Chief Judge of Sabah and Sarawak Tan Sri David Wong Dak Wah said the emergence of AI in Industrial Revolution 4.0 cannot be ignored by both the judiciary and the legal profession.
“Ignoring is in fact not an option. In fact, it is not something in the future, it is more like the future is here,” he said in his address at the opening of the Legal Year 2020 here.
“In this regard, the judiciary of Sabah and Sarawak had taken the first step in embracing AI in getting the machine to determine the appropriate sentences for certain criminal offences.
“In embracing AI, we are fully aware that the use of AI does not breach the rule of law. We will disclose the algorithm in which the machine operates,” he added.
Wong said the use of the AI will only act as a guideline to the judicial officers in coming to their decisions.
“We can envisage one day in the not too distance future that there will be kiosk in the lobby of the court premises for an accused and his lawyer to predict what kind of sentence the court may pass if he pleaded guilty.

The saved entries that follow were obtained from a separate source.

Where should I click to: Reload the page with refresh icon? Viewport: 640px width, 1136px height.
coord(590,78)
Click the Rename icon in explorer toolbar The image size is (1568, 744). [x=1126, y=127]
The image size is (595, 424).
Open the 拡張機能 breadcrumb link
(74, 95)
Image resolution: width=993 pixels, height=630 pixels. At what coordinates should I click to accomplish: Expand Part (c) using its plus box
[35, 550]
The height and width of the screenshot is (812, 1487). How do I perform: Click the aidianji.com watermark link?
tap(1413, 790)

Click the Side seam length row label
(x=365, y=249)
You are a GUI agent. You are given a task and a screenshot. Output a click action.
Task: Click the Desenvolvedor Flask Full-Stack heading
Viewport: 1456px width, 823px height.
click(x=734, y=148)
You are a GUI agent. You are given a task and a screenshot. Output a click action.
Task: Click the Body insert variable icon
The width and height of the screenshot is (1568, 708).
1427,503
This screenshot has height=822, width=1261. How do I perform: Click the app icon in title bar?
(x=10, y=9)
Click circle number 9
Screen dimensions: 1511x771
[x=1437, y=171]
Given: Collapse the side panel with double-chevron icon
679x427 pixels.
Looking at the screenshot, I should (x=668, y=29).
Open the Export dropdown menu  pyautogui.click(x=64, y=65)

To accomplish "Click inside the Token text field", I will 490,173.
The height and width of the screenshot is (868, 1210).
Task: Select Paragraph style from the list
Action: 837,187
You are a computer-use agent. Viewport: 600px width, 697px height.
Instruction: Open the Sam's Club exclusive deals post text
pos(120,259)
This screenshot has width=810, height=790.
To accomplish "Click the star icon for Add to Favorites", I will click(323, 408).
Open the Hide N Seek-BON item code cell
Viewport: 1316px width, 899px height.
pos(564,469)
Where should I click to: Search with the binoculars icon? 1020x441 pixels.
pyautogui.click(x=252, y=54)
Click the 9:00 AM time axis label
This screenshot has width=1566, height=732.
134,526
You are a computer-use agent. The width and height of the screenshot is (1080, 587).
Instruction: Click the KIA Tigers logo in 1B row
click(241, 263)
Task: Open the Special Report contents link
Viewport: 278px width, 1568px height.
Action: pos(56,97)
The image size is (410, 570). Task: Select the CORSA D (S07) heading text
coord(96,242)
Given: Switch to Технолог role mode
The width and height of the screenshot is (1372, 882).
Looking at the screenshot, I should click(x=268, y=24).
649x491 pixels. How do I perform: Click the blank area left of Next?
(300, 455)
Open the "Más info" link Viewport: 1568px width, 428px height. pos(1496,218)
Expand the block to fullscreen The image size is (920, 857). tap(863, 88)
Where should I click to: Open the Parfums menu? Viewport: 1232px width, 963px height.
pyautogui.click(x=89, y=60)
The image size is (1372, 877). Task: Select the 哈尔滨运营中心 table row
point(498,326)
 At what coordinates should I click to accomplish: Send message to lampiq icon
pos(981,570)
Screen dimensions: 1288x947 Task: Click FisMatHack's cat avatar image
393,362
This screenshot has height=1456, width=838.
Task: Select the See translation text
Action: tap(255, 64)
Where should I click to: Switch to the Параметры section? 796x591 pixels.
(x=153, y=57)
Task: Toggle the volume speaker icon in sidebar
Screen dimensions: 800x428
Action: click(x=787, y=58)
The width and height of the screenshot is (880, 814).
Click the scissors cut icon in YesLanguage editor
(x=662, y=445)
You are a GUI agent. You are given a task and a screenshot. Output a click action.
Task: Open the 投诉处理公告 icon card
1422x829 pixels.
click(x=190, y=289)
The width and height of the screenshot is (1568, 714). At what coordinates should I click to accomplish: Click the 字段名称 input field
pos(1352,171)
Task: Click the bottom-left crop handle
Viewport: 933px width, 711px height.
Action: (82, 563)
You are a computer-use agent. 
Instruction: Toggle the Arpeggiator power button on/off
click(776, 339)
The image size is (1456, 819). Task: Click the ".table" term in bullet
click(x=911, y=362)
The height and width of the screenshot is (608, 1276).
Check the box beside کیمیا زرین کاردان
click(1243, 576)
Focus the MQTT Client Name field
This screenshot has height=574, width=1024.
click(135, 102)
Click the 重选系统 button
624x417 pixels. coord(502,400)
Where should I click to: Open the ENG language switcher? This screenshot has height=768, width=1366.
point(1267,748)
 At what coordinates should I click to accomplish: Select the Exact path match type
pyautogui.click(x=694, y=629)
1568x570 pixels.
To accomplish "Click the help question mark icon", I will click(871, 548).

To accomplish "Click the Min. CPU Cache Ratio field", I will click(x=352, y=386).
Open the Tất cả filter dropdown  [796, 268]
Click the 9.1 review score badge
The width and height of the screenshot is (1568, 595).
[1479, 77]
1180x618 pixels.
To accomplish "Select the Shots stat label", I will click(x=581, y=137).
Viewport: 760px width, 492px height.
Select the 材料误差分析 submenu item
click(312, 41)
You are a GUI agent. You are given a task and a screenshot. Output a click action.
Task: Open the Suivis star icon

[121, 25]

“When use appropriately, AI will increase efficiency of a process and raise the quality and consistency of our decisions,” he said, adding that the legal profession also cannot ignore the emergence of AI.
He said there are machines in existence which can predict an outcome of the dispute.
“This is happening in the United States and Australia, where practitioners use this machine as a tool to negotiate a settlement prior to going to litigation,” the chief judge said.
He added with recent and dramatic advances in the capacities of machines, people are now beginning to see artificial intelligence tools come into their own.
“This matters for our judiciary and the legal profession, not only because the courts are embedded in an increasingly AI-rich world, but also AI tools are beginning to enter the courthouse doors, leading to important questions, like who is liable when AI tool leads a doctor to wrong diagnosis.
“Who is liable when the AI tool in a crypto currency trading platform malfunction leading to losses by the platform operator or how do defamation laws apply to AI-generated speech?
“What ground rules should be in place as we use AI tools to assist sentencing? What do hyper realistic fake videos mean for the rule of evidence?” he asked.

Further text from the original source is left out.